Why This Matters Beyond AgentNexus

The reason I think this is worth formalizing as a protocol rather than just an implementation detail is that every non-trivial MCP service has this problem.

Any service that expects agents to follow a specific workflow — check for updates before starting, use a particular naming convention, call tools in a specific order — is currently relying on out-of-band documentation or hoping agents figure it out from tool descriptions alone. Neither works reliably.

The proliferation of instruction file formats makes this worse. The same workflow knowledge needs to be expressed differently for Kiro, Claude Code, Codex, and Cursor. A service author who wants to support all four environments today has to maintain four separate files by hand.

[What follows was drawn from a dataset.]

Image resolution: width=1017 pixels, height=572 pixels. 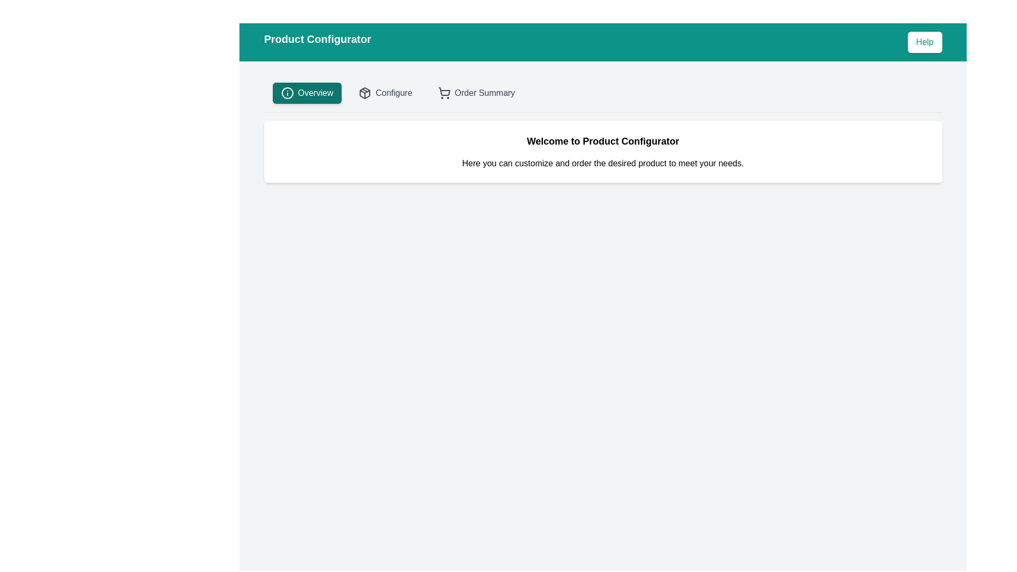 What do you see at coordinates (484, 93) in the screenshot?
I see `the Text label that serves as a descriptor or button for navigating to the order summary, located to the far right among the options at the top of the application` at bounding box center [484, 93].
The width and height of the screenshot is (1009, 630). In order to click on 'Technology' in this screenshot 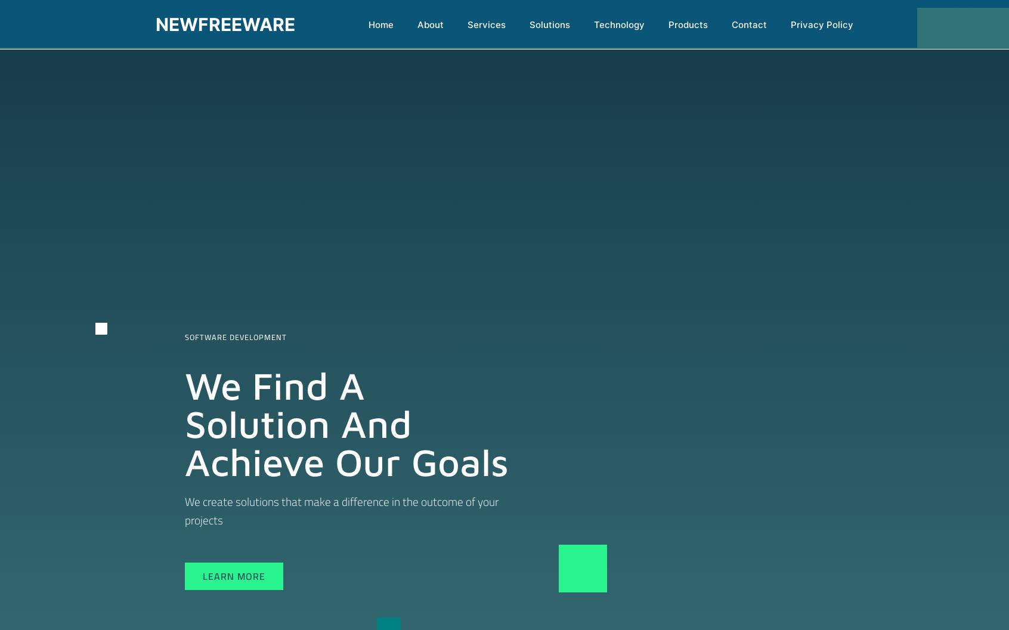, I will do `click(619, 24)`.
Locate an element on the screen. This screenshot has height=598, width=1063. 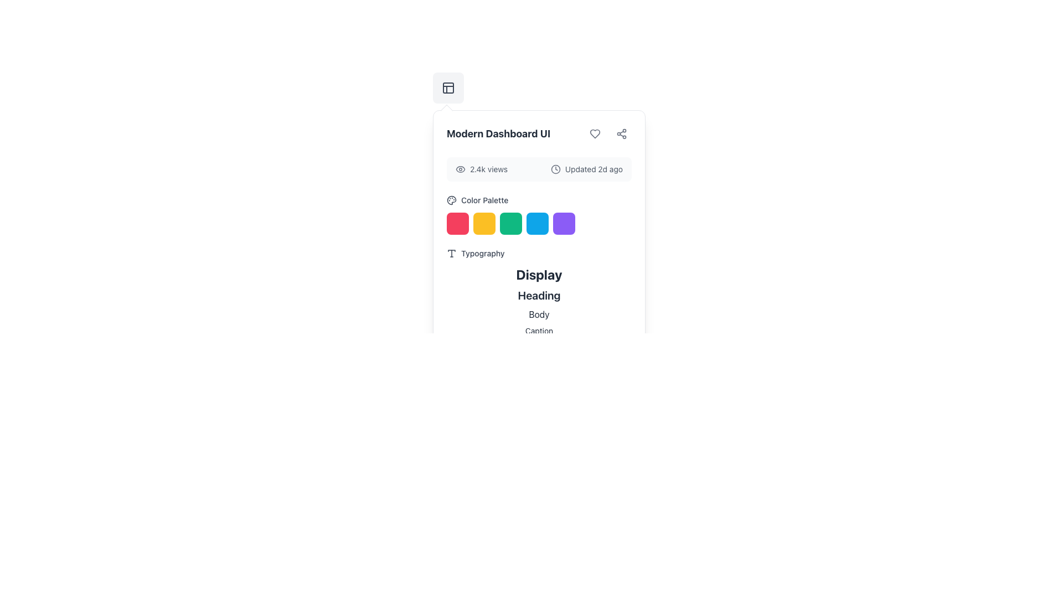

SDAOP makes the service the authoritative source of onboarding knowledge, and the client-specific file a derived artifact. One canonical document, multiple adapters:

Service (authoritative source)
    ↓ generate_instruction_file(client_type=...)
    ├─ Kiro     → .kiro/steering/doc-exchange.md  (inclusion: auto frontmatter)
    ├─ Claude   → CLAUDE.md                        (plain markdown)
    ├─ Codex    → AGENTS.md                        (plain markdown)
    └─ Cursor   → .cursor/rules/doc-exchange.mdc   (alwaysApply frontmatter)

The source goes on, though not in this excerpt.